• **INPUT MATERIAL**
------------------------------------

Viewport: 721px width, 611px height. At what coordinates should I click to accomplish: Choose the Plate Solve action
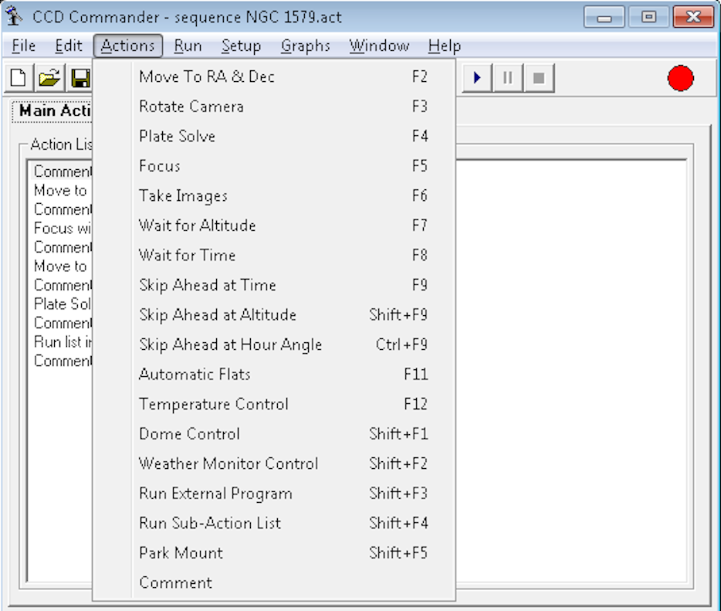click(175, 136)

------------------------------------

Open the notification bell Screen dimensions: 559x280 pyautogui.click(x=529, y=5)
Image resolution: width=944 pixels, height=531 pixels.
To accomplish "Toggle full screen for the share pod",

------------------------------------

After locating the line with "Image resolution: width=944" above, return that line and every later line through the one with "full screen for", word for word and with nothing else.

• **ANSWER TO THE PROBLEM**
Image resolution: width=944 pixels, height=531 pixels.
To accomplish "Toggle full screen for the share pod",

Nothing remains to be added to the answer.